Built and hosted exclusively within Canada, MaplePT was developed using CanXP’s distributed, low-energy training framework. The company says the system matches competitive reasoning and alignment performance while running on consumer-grade graphics processing unit – an approach that reduces the need for billion-dollar data centres or foreign cloud infrastructure.

“Canada doesn’t need gigawatt-scale AI data centres that strain our grid and environment just to satisfy the compute demands of foreign markets,” said Vince McMullin, co-founder and CEO of CanXP AI. “What we need is capital investment into applied computing, usable systems, and efficient models that every Canadian—from academics to professionals—can use.”

Based in Saint John and Toronto, CanXP launched in September. The company was co-founded by McMullin and Eric Hubacheck, who leads partnerships and commercialization efforts. The 15-member team includes contributors and advisors across infrastructure, AI training, and product development, with legal support from Toronto law firm Osler, Hoskin & Harcourt LLP.

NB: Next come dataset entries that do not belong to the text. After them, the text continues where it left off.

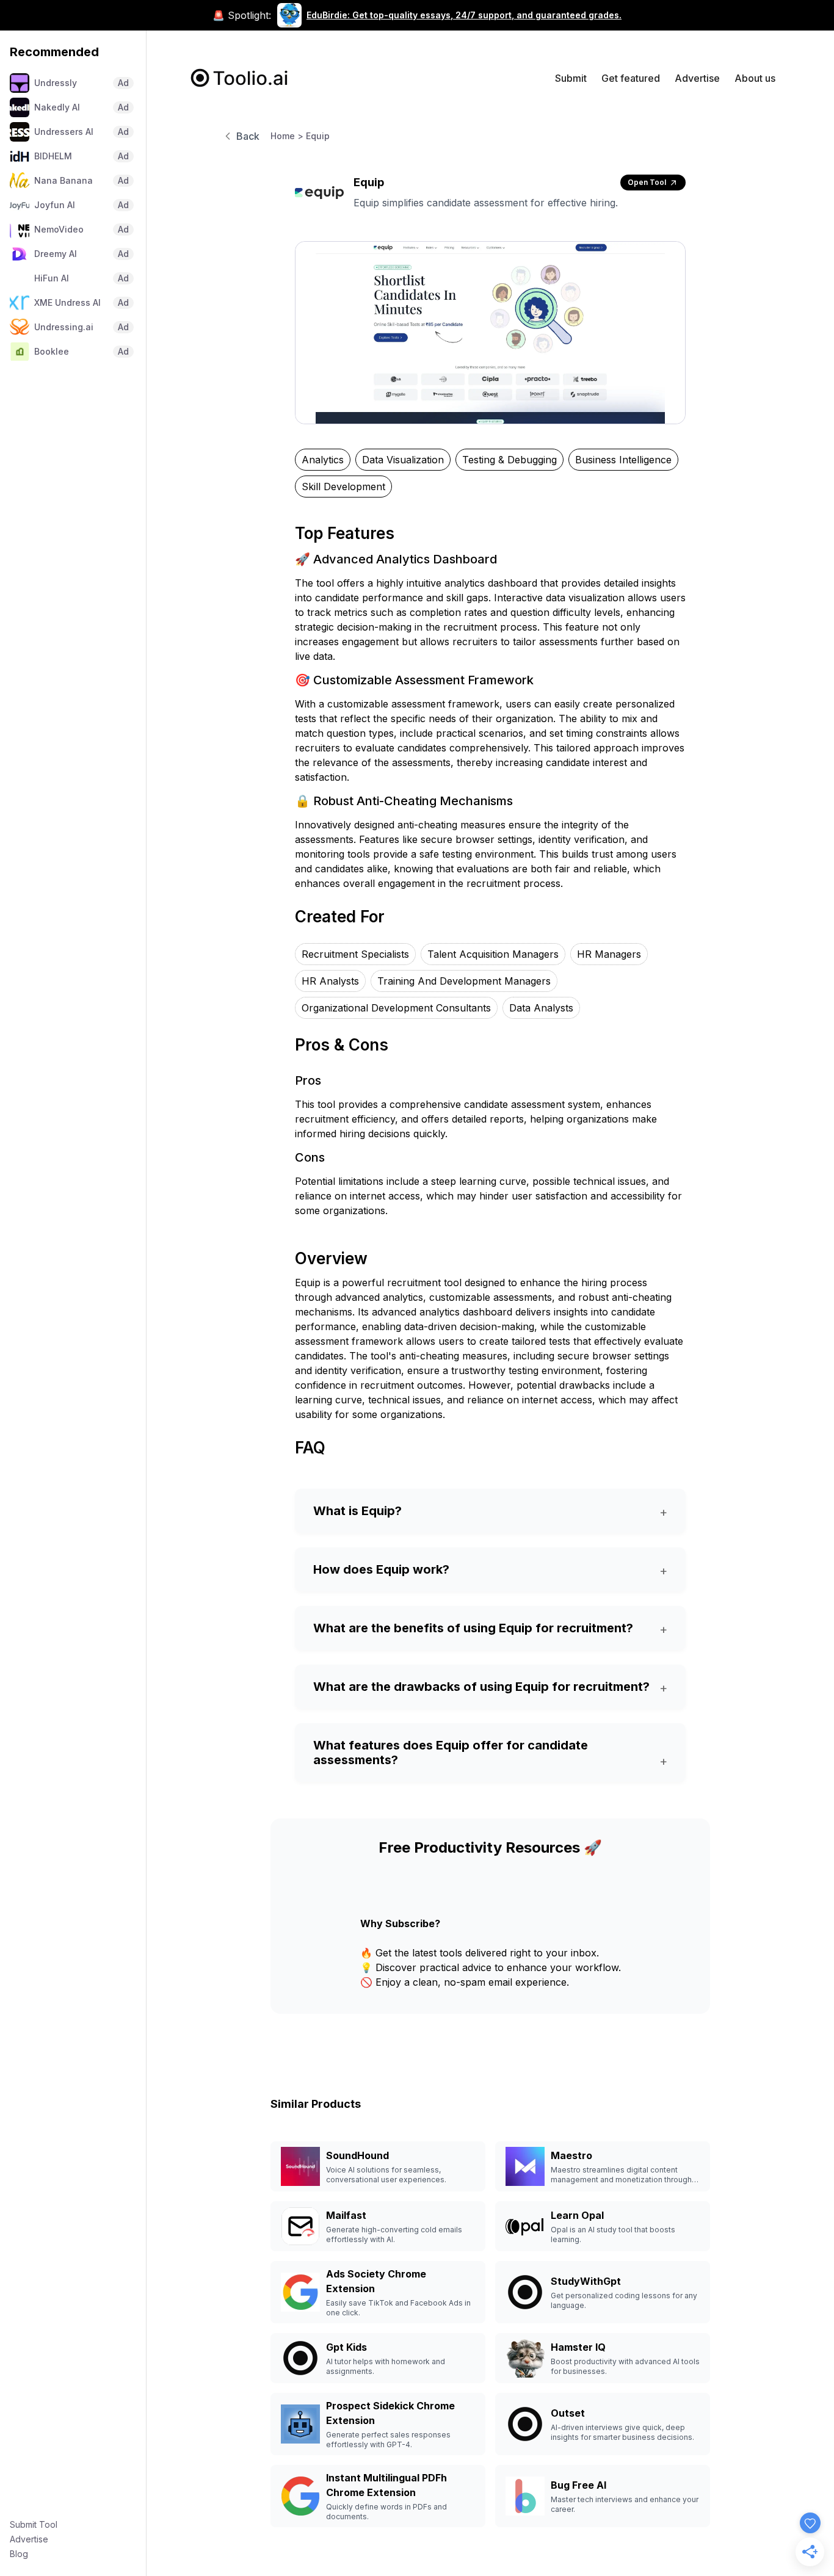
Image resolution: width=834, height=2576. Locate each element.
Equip (318, 136)
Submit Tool (33, 2524)
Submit (571, 78)
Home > (286, 136)
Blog (19, 2554)
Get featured (630, 78)
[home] (239, 77)
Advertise (29, 2539)
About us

MaplePT is the company’s flagship model and part of a broader effort to build a Canadian federated AI network that connects models across research, education, and industry. Through the CanXP platform, organizations can deploy their own SLMs, keep them private or public, and contribute to a network governed under Canadian law and powered by clean energy.

McMullin said CanXP’s approach is a response to Canada’s reliance on large foreign tech firms. The company’s technology, he said, demonstrates that “we can support Canadians and Canadian businesses without involving U.S. big tech” or building “diesel-guzzling AI data centres in our backyard.”

CanXP’s roots trace back to early AI development work for General Motors before political and commercial shifts in the U.S. curtailed cross-border partnerships. “When U.S. companies pulled back, we decided to dig in and build for Canadians,” McMullin said. “Our goal is to make AI accessible to everyone—from students to professionals.”

The company said it has already attracted paying customers, including professionals and early enterprise adopters using its AI platform for research, writing, and privacy-sensitive applications. All data, McMullin emphasized, remains hosted within Canada to ensure compliance and residency.

CanXP operates on a subscription model, with tiers designed for students, professionals, and institutions. Enterprise licensing is also available for organizations requiring locally hosted AI solutions.

The company’s first publicly released model, MaplePT-Mini (v1), is available under an MIT license on Hugging Face and Docker Hub, accompanied by an open-access research paper. CanXP is now seeking partners across healthcare, education, legal, defence, and manufacturing sectors as it expands its network.

Current Investors include the New Brunswick Innovation Foundation, Business Development Bank of Canada, Golden Triangle Angel Network in Waterloo, and several smaller investors nationwide. CanXP is currently raising additional funding to extend its federated AI network.

“MaplePT proves that sustainability and sovereignty are the same fight,” said McMullin. “Canada can lead with models trained responsibly at home, governed by our laws, and accessible to every citizen and small business that wants to participate.”